2. Abstracts clinical diagnoses, procedure codes and documents other pertinent information obtained from the medical record into the electronic medical records. Seeks out missing information and creates complete records, including items such as disease and procedure codes, discharge disposition, date of surgery, attending physician, consulting physicians, surgeons and anesthesiologists, and appropriate signatures/authorizations. Refers inconsistent patient treatment information/documentation to coding quality analysts, supervisor or individual department for clarification/additional information for accurate code assignment.
3. Provides quality assurance for medical records. For all assigned records and/or areas assures compliance with coding rules and regulations according to regulatory agencies for state Medicaid plans, Center for Medicare Services (CMS), Office of the Inspector General (OIG) and the Health Care Financing Administration (HCFA), as well as company and applicable professional standards.
4. As assigned, compiles daily and monthly reports; tabulates data from medical records for research or analysis purposes.

5. Works independently under regular supervision. Uses specialized knowledge for accurate assignment of ICD/CPT codes according to national guidelines. May seek guidance for correct interpretation of coding guidelines and LCDs (Local Coverage Determinations).
MINIMUM QUALIFICATIONS


High school diploma/GED or equivalent working knowledge and specialized formal training equivalent to the two year certification course in medical record keeping principles and practices, anatomy, physiology, pathology, medical terminology, standard nomenclature, and classification of diagnoses and operations, or an Associate’s degree in a related health care field.
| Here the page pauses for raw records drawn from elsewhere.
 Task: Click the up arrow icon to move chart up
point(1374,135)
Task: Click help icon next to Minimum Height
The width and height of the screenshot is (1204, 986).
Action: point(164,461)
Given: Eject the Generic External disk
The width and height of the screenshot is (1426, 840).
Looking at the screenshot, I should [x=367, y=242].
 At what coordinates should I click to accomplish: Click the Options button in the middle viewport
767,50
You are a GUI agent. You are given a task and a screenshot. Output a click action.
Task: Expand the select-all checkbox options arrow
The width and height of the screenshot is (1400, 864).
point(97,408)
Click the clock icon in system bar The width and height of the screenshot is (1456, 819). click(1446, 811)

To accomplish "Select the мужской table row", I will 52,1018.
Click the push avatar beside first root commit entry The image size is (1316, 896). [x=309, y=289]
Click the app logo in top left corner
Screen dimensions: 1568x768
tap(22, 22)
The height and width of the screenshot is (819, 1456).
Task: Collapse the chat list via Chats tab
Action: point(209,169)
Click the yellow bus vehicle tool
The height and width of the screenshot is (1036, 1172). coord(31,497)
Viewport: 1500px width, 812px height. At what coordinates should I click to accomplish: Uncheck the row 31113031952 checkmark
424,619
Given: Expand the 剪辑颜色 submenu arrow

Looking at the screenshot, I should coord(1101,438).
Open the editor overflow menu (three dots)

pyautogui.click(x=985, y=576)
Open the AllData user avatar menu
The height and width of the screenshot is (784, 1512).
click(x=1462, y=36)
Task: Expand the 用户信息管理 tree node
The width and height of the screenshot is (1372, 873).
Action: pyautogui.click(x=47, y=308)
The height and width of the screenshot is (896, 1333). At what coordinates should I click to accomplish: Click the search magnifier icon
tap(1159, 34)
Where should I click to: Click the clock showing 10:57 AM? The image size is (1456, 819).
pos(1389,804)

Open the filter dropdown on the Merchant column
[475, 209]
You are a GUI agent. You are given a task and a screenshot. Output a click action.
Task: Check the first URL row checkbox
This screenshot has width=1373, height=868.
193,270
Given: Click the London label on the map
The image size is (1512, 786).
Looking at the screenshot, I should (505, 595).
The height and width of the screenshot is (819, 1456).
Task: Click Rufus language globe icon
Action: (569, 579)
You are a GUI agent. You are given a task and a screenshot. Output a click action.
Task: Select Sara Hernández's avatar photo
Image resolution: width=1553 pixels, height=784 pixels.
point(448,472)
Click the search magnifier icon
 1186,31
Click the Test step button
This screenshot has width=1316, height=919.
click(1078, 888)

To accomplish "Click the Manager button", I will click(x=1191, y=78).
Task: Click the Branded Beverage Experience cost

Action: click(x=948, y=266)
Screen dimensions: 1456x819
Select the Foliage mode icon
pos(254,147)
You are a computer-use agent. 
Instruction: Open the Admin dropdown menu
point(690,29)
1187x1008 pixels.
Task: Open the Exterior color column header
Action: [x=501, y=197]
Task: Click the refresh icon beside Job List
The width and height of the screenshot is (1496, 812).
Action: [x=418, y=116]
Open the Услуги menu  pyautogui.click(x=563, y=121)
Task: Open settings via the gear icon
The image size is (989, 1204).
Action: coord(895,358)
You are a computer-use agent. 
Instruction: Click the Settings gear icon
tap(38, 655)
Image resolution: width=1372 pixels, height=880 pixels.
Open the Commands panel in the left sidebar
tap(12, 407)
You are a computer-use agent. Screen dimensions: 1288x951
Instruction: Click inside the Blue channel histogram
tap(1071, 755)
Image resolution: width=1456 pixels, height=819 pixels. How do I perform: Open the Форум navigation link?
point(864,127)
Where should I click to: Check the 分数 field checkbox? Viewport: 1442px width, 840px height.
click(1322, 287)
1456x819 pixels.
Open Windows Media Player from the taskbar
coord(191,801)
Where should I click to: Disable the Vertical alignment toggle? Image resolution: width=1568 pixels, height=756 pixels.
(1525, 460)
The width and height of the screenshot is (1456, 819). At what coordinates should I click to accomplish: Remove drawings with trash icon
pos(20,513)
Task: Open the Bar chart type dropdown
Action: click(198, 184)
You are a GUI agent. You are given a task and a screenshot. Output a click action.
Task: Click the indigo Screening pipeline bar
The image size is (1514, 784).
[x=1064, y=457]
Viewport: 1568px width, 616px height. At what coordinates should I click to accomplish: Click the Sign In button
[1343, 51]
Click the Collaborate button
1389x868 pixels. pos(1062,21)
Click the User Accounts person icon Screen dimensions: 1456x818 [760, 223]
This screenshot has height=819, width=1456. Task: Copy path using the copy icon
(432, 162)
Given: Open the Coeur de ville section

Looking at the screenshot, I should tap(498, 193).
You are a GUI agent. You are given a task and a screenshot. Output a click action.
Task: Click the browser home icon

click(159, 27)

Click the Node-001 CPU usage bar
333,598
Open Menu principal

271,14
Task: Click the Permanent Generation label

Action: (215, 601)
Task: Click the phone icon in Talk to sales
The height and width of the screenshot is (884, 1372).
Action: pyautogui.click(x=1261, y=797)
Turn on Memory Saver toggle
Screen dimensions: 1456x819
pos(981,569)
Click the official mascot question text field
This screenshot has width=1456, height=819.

Requires at least one of the following: Certified Professional Coder (CPC), Certified Coding Specialist (CCS), Certified Coding Specialist – Physician (CCS-P), Certified Coding Associate (CCA), Certified Professional Coder – Apprentice (CPC-A), Registered Health Information Administrator (RHIA), or Registered Health Information Technician (RHIT), in an active status with the American Health Information Management Association (AHIMA) or American Academy of Professional Coders (AAPC).  Certification may also include a general area of specialty.

Six months providing professional coding services or other related healthcare experience within a broad range of health care facilities.
Must demonstrate a level of knowledge and understanding of ICD and CPT coding principles as recommended by the American Health Information Management Association coding competencies, and as normally demonstrated by certification by the American Academy of Professional Coders.

Must be able to work effectively and efficiently in a remote setting, utilizing common office programs, coding software and abstracting systems.

PREFERRED QUALIFICATIONS

Specialty Certification.
Additional related education and/or experience preferred.

EEO Statement:

EEO/Disabled/Veterans

Our organization supports a drug-free work environment.